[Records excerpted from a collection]
---

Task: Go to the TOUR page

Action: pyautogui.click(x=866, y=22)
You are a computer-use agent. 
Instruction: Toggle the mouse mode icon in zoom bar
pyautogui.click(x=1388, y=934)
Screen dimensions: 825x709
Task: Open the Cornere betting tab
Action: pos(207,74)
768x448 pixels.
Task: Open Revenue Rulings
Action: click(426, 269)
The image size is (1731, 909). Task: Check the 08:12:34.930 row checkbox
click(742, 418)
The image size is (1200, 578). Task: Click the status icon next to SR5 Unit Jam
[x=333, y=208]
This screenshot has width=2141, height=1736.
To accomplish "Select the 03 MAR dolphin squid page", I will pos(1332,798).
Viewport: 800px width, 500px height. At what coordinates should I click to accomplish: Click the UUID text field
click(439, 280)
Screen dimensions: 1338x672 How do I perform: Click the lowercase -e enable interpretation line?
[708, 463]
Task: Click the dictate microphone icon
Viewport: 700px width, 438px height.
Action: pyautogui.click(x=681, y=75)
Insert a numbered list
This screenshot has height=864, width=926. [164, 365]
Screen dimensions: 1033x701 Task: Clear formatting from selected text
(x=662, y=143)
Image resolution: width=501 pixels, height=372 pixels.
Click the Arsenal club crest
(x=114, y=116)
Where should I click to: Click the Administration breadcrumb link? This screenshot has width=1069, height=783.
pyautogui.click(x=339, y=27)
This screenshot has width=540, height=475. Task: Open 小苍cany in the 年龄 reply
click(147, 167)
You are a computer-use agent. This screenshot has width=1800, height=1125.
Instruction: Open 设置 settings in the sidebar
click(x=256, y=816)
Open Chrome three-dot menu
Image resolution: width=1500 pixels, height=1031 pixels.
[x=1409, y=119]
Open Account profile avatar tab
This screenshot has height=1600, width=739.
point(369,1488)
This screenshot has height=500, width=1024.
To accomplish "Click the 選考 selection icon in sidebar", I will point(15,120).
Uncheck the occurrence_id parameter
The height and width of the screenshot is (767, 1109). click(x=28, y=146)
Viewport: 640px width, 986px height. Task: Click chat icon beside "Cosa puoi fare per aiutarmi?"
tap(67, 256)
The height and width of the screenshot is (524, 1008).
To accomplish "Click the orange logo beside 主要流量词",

---

What the task requires
Among the lines of the data, some may contain the string "computer"; report how many, and nothing more.

Answer section
2